O Nordeste e os Shows Públicos: Um Mercado em Expansão
O Nordeste brasileiro se destaca como a principal região para shows públicos no país, de acordo com um levantamento do observatório “De Olho nos Ruralistas”. Entre janeiro de 2024 e março de 2026, foram identificadas 7.412 apresentações, das quais 5.818 ocorreram no Nordeste, com um investimento total de R$ 2,22 bilhões em contratos com artistas.
Para entender essa concentração de recursos públicos em uma única região, é importante considerar uma combinação de fatores. Em primeiro lugar, a concentração do mercado nas mãos de grandes produtoras nordestinas desempenha um papel crucial. Essas produtoras, como a Camarote Shows, Vybbe e M&P, não apenas administram as carreiras de artistas consagrados, mas também impulsionam novos talentos e influenciam a valorização de seus cachês.

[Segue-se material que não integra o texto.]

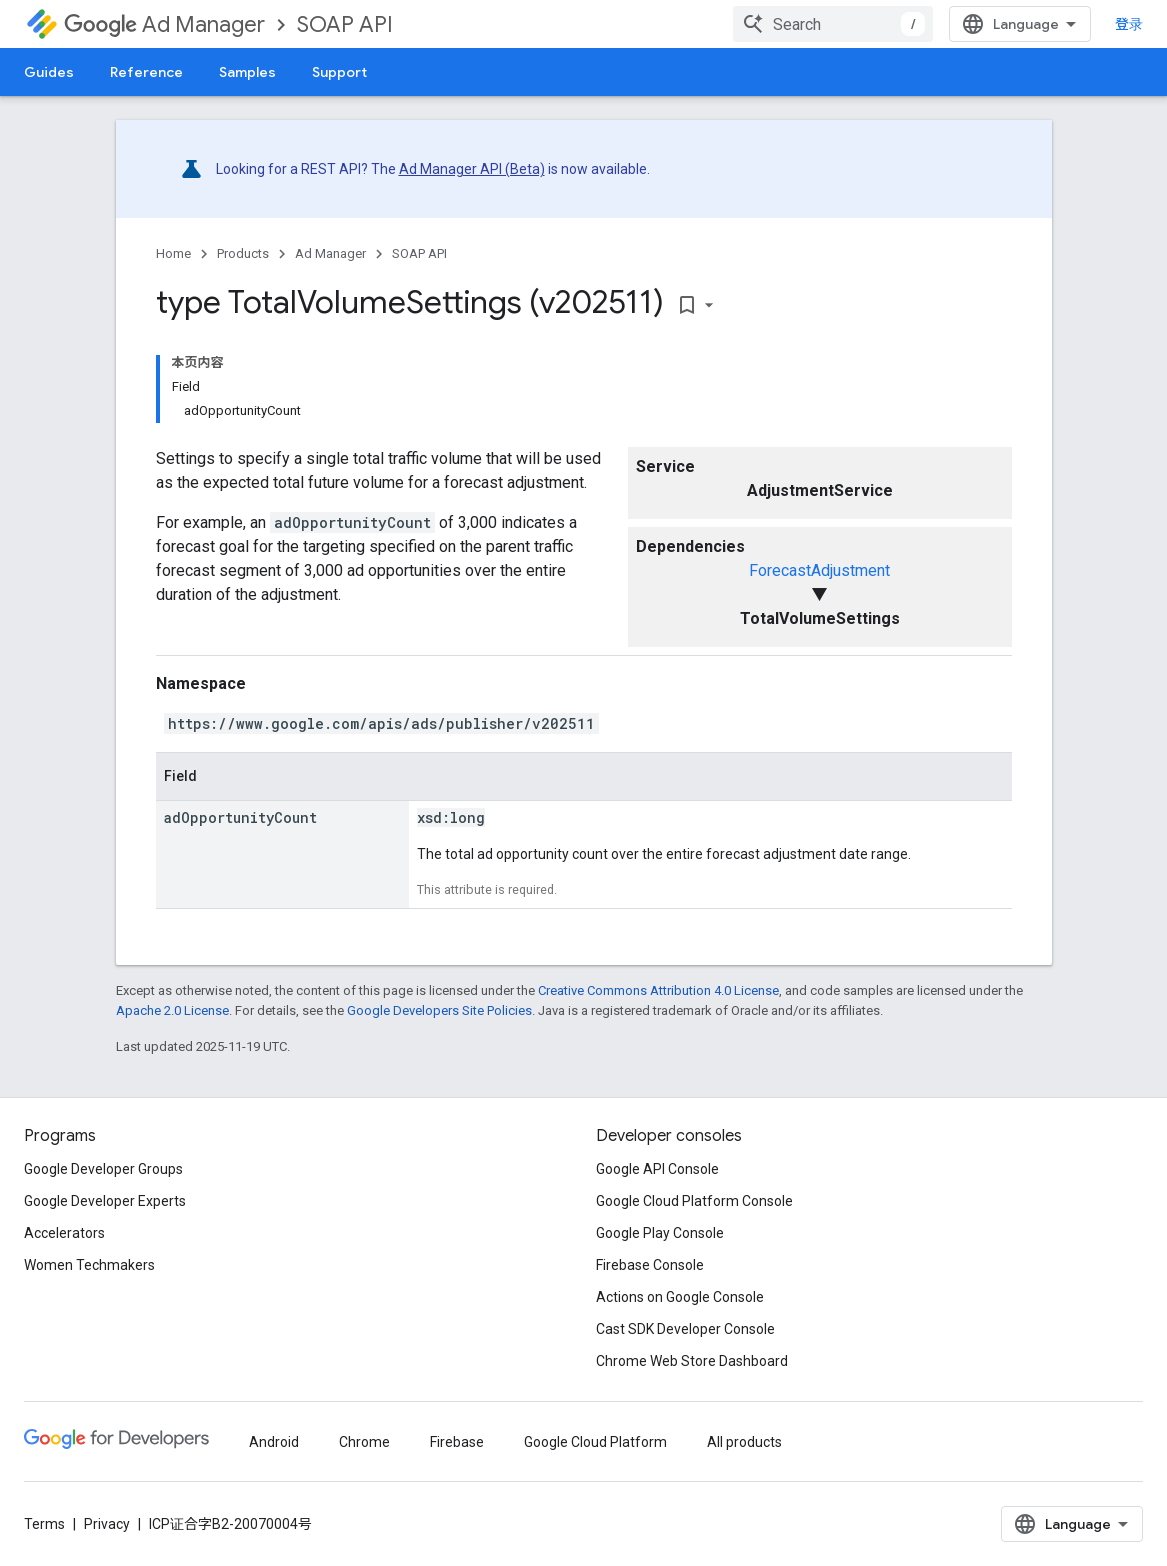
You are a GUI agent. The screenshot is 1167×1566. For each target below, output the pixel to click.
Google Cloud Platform (595, 1442)
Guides (49, 72)
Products (243, 253)
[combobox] (833, 24)
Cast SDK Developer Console (685, 1329)
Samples (247, 72)
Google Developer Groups (103, 1169)
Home (173, 253)
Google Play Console (660, 1233)
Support (339, 72)
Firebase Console (650, 1265)
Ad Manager (164, 24)
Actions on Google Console (680, 1297)
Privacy (107, 1524)
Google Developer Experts (105, 1201)
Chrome (364, 1442)
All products (744, 1442)
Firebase (457, 1442)
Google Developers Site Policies (439, 1010)
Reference (146, 72)
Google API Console (657, 1169)
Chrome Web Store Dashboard (692, 1361)
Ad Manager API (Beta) (472, 169)
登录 (1129, 24)
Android (274, 1442)
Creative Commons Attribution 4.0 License (658, 990)
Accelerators (64, 1233)
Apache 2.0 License (172, 1010)
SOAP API (345, 24)
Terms (44, 1524)
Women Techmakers (89, 1265)
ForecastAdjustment (819, 570)
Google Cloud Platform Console (694, 1201)
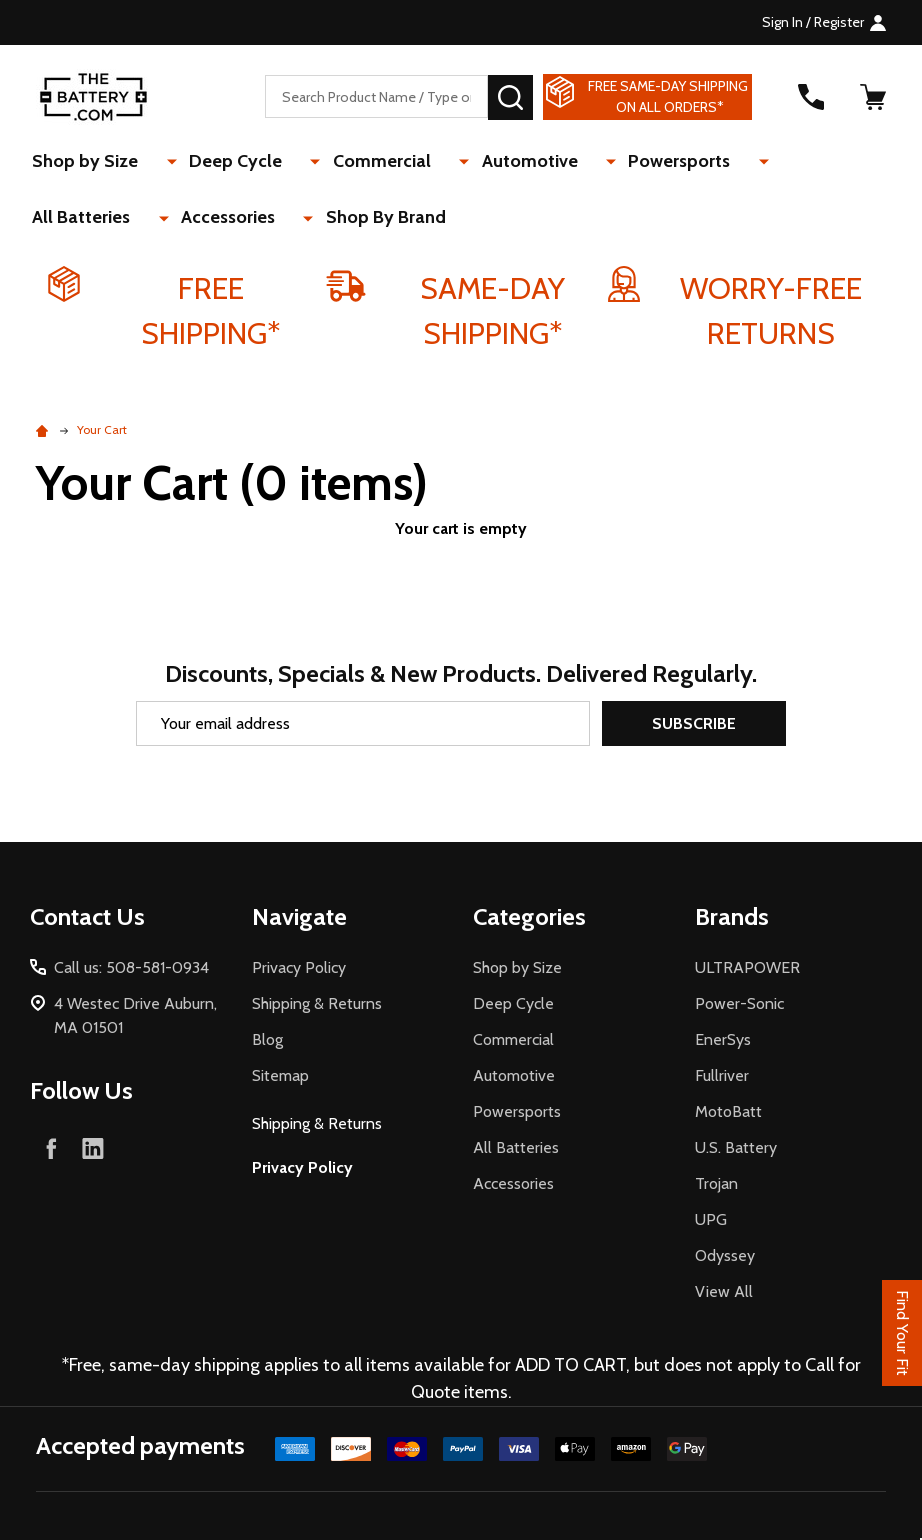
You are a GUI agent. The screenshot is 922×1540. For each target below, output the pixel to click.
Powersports (608, 162)
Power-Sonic (739, 1003)
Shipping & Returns (317, 1003)
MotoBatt (728, 1111)
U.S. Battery (736, 1147)
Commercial (348, 162)
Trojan (716, 1183)
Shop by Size (89, 162)
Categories (529, 916)
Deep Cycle (220, 162)
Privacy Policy (299, 967)
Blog (267, 1039)
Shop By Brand (222, 221)
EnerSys (723, 1039)
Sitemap (280, 1075)
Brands (732, 916)
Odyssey (725, 1255)
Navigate (299, 916)
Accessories (83, 221)
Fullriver (722, 1075)
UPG (711, 1219)
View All (724, 1291)
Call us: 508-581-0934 (131, 967)
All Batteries (740, 162)
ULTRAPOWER (747, 967)
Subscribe (694, 723)
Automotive (477, 162)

Além disso, a articulação de políticos locais em busca de retorno de visibilidade também é um fator significativo. A decisão de investir em shows públicos pode ser vista como uma estratégia para obter benefícios políticos imediatos, diferentemente de investimentos em áreas como saúde, saneamento e educação, que podem levar anos para produzir resultados tangíveis.

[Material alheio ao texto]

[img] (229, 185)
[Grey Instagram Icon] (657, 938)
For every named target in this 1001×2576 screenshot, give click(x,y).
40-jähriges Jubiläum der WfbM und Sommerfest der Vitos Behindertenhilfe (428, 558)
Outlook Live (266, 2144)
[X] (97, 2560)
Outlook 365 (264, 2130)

A geografia favorável da região Nordeste também contribui para a concentração de shows públicos. A proximidade entre os municípios reduz custos e permite que artistas realizem múltiplas apresentações em uma mesma rota, tornando a logística mais eficiente.
- Concentração do mercado: Cinco produtoras sediadas no Nordeste administram as carreiras de 21 dos 40 artistas que mais receberam recursos públicos desde 2024 no Brasil.
- Decisão política: A força das produtoras depende da decisão dos gestores públicos de destinar recursos para a contratação desses shows, buscando retorno político imediato.
- Geografia: A proximidade entre os municípios do Nordeste facilita a logística e reduz custos, permitindo que artistas realizem múltiplas apresentações em uma mesma rota.
No entanto, essa concentração de recursos em shows públicos também levanta questões sobre a alocação de recursos em outras áreas prioritárias, como saúde, saneamento e educação. O exemplo de Goiana, em Pernambuco, que destinou R$ 25,58 milhões para a contratação de artistas enquanto enfrenta desafios severos em serviços básicos, ilustra a complexidade desse problema.
Em resumo, a combinação de fatores como a concentração do mercado, a decisão política e a geografia favorável explica a concentração de shows públicos no Nordeste. No entanto, é fundamental considerar as implicações dessa alocação de recursos e buscar um equilíbrio entre investimentos em eventos culturais e outras demandas da população.